I remember that during childhood, the word “goodbye” had a most melancholy effect when it was used to leave the homes of my grandparents, especially during the Christmas holidays when I, my siblings, aunts, uncles, and cousins gathered for Christmas dinner followed by live music from fiddles, guitars, a violin, piano, and octet of vocals by my parents, aunts, uncles and family friends. The adults sometimes danced while we kids played board games and ate Christmas cookies.
Such memories are truly sensory and accumulated until I was in my mid-thirties. I still recall the music, the aromas of wonderful food, the sound of delightful laughter, most of which has since been silenced in the grave. Even several of my younger cousins are no longer with us, and the joyful cacophony of those years still comes back to me when I hear holiday carols or any Hawaiian guitar music that recalls our dear family friend, Bill Aronson, who always played it on his own instrument with my relatives singing along. Grandpa played the double bass, Dad played the guitar, and uncles played other instruments, including the piano. The other adults sang along as they all drifted quietly from Christmas carols to Hawaiian hula music, which made me think that Santa was somewhere frowning about that sacristy on the birthday of Baby Jesus.

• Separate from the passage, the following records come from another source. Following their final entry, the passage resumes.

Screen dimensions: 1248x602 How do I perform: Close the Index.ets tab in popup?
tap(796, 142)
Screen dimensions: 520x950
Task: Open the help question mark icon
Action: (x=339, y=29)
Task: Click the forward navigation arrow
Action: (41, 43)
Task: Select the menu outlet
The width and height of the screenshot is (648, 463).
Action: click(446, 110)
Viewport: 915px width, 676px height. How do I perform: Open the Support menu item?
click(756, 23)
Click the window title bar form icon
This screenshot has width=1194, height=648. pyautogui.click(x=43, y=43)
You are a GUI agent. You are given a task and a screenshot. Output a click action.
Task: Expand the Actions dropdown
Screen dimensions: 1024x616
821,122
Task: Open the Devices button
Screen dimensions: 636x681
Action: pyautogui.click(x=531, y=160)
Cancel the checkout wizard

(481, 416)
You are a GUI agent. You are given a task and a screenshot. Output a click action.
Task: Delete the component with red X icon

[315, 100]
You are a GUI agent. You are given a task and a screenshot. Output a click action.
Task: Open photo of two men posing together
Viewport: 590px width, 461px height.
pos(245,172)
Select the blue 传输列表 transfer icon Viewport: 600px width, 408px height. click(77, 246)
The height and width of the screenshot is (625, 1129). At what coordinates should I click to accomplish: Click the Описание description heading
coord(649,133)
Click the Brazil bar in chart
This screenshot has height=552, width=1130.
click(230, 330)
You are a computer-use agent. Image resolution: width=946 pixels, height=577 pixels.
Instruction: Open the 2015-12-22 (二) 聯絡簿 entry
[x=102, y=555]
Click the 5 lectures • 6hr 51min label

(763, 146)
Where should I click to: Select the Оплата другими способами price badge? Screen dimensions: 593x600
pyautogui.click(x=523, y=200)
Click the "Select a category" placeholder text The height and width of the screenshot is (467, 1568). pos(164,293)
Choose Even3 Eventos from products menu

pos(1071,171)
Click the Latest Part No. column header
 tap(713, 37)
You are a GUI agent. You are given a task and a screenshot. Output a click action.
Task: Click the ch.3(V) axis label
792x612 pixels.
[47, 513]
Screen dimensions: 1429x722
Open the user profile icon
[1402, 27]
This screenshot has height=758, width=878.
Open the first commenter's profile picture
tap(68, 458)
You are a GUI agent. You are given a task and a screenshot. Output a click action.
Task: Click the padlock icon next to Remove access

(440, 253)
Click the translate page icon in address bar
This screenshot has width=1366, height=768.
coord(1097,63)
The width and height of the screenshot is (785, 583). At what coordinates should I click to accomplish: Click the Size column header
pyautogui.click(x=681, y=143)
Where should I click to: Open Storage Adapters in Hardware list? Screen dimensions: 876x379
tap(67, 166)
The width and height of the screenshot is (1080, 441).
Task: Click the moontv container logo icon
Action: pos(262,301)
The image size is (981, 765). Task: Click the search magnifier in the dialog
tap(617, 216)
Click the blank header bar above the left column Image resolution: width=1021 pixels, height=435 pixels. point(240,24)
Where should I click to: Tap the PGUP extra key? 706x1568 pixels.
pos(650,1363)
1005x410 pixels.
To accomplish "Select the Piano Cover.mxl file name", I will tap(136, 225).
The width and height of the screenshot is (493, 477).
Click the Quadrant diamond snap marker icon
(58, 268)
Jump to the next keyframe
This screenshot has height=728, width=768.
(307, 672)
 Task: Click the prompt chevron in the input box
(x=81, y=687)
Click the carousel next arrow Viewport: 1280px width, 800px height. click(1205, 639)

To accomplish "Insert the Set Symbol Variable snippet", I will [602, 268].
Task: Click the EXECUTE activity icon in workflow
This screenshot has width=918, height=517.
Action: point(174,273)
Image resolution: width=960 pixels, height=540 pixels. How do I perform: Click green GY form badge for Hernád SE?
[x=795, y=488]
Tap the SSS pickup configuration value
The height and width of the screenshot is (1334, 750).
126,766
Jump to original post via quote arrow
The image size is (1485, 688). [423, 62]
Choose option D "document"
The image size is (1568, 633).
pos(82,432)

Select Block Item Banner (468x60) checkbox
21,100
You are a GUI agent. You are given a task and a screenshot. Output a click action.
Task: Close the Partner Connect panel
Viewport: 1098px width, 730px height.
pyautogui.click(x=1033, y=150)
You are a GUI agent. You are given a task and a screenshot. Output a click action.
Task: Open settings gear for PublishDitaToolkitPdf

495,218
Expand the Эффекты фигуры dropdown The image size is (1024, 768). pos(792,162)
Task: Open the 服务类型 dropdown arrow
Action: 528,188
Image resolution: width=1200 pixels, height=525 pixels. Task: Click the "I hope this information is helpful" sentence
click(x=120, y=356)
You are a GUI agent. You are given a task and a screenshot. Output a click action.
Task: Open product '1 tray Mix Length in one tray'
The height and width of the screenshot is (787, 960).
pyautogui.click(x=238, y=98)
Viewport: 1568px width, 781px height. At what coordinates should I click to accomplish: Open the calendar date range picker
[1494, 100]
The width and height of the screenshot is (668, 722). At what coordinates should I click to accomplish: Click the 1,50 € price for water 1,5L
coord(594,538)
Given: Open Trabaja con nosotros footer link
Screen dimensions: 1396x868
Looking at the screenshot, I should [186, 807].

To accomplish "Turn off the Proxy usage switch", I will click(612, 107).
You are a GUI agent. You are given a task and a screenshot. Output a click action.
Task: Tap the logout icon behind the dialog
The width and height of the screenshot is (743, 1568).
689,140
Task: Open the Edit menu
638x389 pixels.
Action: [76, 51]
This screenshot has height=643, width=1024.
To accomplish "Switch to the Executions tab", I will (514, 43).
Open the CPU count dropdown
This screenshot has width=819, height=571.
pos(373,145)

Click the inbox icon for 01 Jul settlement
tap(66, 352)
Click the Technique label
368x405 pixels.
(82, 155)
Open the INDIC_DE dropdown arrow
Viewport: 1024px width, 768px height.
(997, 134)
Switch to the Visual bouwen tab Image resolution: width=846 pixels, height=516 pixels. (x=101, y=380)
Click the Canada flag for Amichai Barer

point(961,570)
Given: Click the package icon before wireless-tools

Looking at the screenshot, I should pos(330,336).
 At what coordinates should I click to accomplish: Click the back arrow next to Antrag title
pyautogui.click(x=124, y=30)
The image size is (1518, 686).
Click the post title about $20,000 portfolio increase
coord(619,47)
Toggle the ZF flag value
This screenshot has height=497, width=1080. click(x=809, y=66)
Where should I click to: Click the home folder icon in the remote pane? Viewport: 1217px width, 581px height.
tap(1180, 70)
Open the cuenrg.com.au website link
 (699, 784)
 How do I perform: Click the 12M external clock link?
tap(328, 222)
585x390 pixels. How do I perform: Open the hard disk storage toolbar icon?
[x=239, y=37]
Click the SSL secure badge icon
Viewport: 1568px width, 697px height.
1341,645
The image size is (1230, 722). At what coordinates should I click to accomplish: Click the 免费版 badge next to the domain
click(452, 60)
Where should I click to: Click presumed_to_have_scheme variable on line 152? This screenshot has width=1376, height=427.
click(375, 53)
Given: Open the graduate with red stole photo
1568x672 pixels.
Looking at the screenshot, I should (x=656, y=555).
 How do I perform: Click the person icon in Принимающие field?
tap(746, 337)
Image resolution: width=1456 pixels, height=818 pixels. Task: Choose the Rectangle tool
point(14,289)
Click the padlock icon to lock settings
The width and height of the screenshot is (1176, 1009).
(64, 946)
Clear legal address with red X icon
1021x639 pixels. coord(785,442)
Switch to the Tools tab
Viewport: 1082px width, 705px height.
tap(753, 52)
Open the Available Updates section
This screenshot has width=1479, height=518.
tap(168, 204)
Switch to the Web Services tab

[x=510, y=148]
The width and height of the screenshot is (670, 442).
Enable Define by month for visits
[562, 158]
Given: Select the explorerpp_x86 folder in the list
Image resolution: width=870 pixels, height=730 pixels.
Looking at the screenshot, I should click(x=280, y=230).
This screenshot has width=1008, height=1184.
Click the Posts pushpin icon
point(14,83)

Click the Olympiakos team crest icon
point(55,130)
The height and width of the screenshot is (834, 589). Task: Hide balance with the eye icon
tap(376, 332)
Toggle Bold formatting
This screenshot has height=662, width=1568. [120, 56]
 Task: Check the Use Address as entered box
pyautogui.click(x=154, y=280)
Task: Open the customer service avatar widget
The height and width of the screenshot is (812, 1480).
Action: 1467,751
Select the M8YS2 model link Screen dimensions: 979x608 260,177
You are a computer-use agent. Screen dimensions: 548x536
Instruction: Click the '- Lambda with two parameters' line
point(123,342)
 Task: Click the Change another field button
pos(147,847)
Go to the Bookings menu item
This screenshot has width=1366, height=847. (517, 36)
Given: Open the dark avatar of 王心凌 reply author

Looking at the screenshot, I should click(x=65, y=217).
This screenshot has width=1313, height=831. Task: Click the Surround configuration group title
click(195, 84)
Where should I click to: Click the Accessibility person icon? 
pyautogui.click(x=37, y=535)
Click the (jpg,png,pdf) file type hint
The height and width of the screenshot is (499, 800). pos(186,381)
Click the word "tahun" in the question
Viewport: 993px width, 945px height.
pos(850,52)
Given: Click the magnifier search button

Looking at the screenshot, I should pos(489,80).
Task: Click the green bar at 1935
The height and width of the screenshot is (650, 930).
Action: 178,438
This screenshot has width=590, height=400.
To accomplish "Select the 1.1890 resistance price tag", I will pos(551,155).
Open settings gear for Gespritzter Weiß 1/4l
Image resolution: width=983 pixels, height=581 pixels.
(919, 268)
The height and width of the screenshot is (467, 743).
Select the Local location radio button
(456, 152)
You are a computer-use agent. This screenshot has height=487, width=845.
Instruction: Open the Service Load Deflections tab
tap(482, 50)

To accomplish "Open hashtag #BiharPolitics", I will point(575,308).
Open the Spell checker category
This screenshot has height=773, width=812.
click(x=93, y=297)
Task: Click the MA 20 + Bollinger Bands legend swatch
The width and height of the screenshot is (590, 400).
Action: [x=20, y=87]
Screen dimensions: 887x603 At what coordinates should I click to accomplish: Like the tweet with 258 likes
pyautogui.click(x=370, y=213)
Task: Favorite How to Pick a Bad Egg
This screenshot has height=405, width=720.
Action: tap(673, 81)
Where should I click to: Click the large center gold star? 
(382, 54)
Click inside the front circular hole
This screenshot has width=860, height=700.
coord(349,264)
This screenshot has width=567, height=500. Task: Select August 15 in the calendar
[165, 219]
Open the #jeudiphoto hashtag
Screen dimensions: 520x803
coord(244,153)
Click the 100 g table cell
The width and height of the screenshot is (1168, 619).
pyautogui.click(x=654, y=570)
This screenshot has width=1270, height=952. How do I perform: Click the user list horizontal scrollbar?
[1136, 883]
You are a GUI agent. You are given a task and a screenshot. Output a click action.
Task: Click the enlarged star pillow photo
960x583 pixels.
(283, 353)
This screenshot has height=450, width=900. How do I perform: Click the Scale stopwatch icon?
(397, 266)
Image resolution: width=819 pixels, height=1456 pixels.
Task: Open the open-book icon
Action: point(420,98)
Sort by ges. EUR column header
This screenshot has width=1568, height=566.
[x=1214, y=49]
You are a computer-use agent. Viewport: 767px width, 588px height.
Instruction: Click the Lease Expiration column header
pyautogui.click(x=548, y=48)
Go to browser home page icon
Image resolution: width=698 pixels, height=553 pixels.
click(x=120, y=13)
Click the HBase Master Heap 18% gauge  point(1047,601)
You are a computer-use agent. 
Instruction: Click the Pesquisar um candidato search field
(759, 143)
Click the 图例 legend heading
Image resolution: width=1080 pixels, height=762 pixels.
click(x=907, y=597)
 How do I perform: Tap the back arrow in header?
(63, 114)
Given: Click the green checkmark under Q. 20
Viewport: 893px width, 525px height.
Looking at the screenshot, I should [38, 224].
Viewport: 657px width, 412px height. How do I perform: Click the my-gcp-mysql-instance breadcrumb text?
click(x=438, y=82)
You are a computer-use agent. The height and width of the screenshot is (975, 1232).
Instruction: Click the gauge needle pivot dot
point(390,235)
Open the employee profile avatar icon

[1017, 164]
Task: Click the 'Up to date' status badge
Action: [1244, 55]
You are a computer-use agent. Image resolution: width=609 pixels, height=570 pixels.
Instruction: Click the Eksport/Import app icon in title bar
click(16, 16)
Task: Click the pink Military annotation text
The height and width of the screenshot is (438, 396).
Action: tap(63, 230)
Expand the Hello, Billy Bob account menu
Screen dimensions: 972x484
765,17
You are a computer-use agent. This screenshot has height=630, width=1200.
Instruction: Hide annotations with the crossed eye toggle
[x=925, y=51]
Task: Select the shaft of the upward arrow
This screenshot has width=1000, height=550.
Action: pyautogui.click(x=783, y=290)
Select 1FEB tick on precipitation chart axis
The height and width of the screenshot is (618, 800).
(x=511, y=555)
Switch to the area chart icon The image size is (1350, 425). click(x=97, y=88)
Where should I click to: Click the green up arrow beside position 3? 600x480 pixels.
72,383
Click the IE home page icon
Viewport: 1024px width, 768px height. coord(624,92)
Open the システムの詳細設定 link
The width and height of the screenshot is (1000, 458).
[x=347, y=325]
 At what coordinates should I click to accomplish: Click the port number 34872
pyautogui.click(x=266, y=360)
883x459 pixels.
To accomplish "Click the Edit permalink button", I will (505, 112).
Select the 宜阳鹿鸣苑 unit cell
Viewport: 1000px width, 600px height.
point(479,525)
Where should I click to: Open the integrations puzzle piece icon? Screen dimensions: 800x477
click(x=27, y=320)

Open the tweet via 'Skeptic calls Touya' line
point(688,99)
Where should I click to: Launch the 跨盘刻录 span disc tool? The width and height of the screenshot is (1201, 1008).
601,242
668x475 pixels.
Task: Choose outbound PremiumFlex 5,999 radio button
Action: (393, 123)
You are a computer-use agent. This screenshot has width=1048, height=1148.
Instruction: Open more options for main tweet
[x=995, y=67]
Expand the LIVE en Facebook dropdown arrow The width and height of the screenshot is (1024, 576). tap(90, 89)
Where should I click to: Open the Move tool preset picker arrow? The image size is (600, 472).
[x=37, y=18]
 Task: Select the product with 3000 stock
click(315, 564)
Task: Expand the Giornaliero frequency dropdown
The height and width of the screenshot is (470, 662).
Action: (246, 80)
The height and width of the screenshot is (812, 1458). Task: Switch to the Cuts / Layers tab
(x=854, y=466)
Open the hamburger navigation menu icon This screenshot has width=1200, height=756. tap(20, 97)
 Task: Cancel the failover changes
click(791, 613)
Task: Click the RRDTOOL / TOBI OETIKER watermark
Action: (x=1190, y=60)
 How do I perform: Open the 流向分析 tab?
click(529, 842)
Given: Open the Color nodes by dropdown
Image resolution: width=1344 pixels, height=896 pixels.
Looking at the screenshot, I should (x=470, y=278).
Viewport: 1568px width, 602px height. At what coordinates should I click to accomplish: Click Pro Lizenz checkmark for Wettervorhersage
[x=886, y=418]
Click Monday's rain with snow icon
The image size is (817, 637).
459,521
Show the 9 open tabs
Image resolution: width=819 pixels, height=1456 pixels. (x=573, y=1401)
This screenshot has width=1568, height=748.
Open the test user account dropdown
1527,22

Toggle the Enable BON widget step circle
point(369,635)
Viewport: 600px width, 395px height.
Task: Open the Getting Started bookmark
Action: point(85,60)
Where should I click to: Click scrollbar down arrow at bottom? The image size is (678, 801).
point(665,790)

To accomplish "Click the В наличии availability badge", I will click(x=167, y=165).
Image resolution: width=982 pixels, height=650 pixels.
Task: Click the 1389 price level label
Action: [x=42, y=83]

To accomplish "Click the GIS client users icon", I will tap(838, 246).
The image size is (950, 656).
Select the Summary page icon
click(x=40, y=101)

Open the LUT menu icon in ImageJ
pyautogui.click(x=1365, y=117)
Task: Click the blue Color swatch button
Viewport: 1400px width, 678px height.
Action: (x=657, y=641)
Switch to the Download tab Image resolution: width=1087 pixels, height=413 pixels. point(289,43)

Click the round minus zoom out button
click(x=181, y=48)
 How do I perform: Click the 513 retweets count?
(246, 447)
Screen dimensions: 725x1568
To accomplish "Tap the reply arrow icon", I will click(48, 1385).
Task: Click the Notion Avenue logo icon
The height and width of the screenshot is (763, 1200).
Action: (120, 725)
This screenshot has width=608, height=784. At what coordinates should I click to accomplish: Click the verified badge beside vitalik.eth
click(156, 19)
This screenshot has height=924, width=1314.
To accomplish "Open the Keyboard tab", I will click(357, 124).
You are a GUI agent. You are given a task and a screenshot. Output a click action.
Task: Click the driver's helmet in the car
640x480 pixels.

Even now when I hear Hawaiian music, instead of thinking about palm trees and hula dancers wearing grass skirts, I remember the very vivid sound of carols played on those sliding strings…and I can smell Grandma’s pineapple upside down cake, pumpkin pies, and hear the joyful voices of my extended family singing and chatting while icy winds blew outside, usually until the wee hours of the morning, when Dad, Mom, my brother David, I and my sister Connie ventured out to the car and pretended that our steamy breath was from cigarettes. We would all then sleep until noon the next day.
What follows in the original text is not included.